Founded in 1984 on the premise that technology, entertainment, and design were converging in transformative ways, TED has evolved from a California conference into a global platform. The San Diego relocation positions the organisation at what executives describe as a literal and cultural intersection of innovation – where biotech advances alongside media development, and where the Pacific Rim meets Latin America.
The conference will anchor in San Diego’s waterfront district, utilising the San Diego Convention Centre and other venues throughout the city. The expanded footprint promises new programming formats and participation models whilst maintaining what TED calls the “intimacy and curation” that define its events. Specific details on 2027 programming structures, pass types, and pricing will be announced following TED2026, the organisation’s final conference in Vancouver.

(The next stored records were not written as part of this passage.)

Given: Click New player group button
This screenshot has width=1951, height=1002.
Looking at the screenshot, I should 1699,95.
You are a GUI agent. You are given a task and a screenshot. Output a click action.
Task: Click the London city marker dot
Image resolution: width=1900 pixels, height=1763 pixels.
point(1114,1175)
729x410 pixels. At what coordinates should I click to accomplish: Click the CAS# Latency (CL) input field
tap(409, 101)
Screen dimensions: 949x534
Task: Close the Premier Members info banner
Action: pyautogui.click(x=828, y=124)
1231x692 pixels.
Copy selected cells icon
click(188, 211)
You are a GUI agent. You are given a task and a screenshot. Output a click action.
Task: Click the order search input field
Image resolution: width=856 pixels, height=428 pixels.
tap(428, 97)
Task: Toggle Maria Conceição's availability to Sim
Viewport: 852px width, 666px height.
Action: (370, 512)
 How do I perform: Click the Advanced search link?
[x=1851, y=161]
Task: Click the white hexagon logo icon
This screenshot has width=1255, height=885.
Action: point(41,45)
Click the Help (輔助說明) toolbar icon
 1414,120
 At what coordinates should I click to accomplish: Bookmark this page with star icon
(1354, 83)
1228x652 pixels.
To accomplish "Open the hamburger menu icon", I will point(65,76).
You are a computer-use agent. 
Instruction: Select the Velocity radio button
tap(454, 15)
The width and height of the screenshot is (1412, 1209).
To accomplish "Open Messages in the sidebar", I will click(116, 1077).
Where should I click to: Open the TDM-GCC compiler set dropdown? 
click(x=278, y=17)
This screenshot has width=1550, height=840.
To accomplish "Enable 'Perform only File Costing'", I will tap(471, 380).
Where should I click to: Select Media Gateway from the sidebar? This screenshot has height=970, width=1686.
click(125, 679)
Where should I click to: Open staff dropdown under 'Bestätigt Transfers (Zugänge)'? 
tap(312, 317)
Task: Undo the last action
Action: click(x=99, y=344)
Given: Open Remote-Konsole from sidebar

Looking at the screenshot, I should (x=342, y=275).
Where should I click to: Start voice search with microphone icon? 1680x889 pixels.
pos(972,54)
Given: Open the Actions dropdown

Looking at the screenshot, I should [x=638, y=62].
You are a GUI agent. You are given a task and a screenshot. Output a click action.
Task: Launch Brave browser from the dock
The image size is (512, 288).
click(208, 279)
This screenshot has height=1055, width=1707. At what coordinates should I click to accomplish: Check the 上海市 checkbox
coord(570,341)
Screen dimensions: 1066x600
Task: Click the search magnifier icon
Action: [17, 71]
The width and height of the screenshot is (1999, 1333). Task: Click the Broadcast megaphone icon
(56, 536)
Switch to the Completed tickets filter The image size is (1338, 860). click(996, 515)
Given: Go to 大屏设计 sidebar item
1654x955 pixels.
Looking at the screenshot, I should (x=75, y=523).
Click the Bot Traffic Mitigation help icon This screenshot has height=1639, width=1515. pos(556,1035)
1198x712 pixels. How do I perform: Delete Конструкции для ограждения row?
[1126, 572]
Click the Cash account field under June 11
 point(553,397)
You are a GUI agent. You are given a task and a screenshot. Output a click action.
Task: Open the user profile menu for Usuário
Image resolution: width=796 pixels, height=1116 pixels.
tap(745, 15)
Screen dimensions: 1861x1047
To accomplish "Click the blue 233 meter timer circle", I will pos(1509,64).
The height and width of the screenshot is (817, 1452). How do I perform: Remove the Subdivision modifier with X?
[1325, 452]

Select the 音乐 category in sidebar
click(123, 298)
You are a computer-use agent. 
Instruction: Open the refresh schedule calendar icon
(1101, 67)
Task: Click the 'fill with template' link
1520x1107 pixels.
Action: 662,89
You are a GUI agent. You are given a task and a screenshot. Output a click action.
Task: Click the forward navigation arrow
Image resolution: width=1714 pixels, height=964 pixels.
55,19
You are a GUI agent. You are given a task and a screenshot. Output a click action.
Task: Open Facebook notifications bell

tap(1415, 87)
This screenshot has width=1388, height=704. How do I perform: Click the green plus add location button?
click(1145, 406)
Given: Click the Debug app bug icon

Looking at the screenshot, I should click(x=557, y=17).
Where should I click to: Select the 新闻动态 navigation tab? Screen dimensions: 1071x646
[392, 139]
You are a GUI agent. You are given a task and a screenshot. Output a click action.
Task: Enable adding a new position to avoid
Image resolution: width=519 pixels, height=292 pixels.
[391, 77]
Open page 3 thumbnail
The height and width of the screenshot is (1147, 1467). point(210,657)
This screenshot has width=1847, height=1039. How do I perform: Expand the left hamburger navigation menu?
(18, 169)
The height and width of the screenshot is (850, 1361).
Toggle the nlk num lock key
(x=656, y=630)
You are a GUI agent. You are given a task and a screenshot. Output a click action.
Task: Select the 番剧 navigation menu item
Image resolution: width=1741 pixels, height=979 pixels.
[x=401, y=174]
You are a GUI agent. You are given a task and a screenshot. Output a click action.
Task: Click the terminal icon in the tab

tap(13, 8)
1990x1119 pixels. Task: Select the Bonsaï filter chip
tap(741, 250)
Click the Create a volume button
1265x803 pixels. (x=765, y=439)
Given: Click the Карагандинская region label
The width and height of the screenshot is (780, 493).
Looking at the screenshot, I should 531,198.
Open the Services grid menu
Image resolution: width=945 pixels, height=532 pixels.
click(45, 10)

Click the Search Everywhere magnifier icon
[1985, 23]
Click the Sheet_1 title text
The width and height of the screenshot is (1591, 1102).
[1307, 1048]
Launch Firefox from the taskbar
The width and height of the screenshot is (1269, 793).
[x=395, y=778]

TED’s presence represents more than symbolic significance. The organisation’s Vancouver operations generated over $16 million in regional economic impact annually over the past two years, supporting local suppliers and creating employment opportunities. San Diego offers an additional dimension: the Tijuana-San Diego corridor represents one of North America’s most dynamic binational regions, where cross-border collaboration in innovation and culture already thrives. For an organisation built on the principle that ideas transcend boundaries, the geographic positioning carries strategic weight.
The move concludes a 12-year relationship with Vancouver that TED describes as transformative. The organisation expressed “profound gratitude” for the partnership that helped define what it calls “a generation of TED moments.” TED2026, titled “All of Us,” will serve as both celebration and transition, marking the final flagship conference in the Canadian city this spring.
The shift to San Diego continues TED’s commitment to its global community, which includes more than 13,000 independently organised TEDx events across 150 countries. Whilst the flagship returns to California soil, the organisation emphasises its mission remains international in scope and ambition.